**THE TASK**
Find the string "will" in the data, then copy every line where it is found.

[EXTRACTED INFORMATION — start]

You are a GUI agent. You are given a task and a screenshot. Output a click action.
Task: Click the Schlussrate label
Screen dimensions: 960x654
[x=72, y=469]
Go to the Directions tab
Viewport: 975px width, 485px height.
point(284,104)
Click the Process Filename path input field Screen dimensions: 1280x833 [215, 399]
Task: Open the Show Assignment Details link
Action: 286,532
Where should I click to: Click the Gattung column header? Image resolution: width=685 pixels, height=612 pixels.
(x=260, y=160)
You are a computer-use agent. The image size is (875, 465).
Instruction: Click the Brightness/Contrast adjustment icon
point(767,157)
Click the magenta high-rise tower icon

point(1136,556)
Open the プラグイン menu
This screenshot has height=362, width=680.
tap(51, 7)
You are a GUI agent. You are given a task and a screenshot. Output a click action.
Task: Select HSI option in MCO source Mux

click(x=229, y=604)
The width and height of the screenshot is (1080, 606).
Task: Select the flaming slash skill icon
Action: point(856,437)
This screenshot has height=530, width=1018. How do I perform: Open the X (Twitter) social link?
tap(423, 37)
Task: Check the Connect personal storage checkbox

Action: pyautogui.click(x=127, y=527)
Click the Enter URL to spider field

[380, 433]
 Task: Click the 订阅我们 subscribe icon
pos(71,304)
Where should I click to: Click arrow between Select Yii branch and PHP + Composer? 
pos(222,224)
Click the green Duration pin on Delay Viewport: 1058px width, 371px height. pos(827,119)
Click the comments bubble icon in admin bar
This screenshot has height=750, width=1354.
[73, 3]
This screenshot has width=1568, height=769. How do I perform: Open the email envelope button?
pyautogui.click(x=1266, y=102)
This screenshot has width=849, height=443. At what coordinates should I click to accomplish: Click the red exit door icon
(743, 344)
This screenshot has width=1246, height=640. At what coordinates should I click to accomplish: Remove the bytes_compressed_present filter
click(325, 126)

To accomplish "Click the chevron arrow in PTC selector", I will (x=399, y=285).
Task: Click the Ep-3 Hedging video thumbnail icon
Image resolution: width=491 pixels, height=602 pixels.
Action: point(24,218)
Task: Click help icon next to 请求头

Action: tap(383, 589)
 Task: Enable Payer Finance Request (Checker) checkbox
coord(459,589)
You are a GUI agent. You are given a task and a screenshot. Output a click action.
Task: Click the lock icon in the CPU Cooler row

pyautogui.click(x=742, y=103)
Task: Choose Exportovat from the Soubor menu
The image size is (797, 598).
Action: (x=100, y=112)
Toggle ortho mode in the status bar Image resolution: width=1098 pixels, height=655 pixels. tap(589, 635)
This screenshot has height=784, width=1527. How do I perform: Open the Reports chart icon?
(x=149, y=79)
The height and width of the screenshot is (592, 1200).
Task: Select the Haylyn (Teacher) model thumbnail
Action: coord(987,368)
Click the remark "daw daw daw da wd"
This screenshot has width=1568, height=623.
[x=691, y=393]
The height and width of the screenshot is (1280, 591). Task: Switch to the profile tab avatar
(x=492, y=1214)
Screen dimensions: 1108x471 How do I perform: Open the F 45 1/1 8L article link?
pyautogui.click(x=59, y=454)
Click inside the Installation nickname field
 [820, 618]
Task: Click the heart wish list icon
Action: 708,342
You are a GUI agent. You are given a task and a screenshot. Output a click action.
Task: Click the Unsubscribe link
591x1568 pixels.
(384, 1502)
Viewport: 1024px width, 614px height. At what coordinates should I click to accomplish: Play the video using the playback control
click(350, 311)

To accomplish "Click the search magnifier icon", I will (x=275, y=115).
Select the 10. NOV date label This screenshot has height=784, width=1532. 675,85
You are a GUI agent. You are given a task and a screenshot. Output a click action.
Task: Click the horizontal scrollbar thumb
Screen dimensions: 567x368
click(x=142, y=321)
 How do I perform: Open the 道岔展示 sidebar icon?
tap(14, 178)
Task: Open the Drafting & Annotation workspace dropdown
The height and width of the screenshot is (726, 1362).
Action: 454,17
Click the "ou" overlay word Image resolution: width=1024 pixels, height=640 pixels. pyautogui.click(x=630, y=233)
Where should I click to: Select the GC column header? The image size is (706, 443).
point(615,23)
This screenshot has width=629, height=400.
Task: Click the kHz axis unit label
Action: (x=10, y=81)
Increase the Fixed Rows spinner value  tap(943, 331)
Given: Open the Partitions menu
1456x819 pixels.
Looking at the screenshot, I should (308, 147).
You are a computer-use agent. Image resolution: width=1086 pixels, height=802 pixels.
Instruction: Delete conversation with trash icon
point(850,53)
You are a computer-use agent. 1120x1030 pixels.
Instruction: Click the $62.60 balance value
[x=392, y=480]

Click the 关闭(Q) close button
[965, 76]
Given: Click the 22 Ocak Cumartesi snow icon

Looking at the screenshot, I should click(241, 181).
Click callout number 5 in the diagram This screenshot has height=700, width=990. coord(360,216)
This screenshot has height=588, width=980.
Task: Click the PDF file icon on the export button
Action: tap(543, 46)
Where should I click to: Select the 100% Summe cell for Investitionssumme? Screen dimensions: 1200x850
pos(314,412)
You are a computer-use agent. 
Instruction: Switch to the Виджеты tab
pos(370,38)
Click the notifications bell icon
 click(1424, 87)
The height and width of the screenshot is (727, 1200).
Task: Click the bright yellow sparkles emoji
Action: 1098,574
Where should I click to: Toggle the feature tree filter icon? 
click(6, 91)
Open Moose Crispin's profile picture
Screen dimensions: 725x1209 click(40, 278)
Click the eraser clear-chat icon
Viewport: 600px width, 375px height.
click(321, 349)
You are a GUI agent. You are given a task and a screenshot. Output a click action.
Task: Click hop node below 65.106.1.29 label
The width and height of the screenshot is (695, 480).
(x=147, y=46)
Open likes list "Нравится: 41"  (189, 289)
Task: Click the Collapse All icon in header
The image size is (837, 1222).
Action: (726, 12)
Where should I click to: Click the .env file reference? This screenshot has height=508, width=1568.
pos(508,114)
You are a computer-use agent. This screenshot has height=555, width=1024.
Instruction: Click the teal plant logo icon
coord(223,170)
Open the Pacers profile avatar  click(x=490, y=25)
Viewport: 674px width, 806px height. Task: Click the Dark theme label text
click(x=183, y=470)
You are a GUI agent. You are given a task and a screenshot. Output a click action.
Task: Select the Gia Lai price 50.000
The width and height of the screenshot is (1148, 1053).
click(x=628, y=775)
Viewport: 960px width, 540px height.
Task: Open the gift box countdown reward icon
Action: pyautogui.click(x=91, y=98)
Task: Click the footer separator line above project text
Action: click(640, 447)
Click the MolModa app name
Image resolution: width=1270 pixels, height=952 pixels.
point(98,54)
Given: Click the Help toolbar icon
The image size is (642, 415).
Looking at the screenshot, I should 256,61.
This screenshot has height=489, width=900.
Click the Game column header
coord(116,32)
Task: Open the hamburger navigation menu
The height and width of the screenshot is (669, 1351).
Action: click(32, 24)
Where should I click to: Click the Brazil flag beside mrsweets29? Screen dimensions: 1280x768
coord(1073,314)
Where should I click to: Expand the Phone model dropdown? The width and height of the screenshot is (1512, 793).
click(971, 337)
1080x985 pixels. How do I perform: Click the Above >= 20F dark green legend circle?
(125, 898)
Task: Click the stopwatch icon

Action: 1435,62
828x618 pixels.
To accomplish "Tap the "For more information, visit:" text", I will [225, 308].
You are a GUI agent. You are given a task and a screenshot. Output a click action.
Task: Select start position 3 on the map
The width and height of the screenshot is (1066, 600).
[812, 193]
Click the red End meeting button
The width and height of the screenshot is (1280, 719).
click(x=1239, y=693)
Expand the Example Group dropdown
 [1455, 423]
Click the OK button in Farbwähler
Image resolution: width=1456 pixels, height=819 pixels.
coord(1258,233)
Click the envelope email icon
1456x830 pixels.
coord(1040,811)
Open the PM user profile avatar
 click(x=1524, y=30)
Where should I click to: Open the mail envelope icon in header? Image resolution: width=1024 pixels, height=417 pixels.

[EXTRACTED INFORMATION — finish]

**RESULT**
To accomplish "Click the chevron arrow in PTC selector", I will (x=399, y=285).
To accomplish "Click the search magnifier icon", I will (x=275, y=115).
To accomplish "Tap the "For more information, visit:" text", I will [225, 308].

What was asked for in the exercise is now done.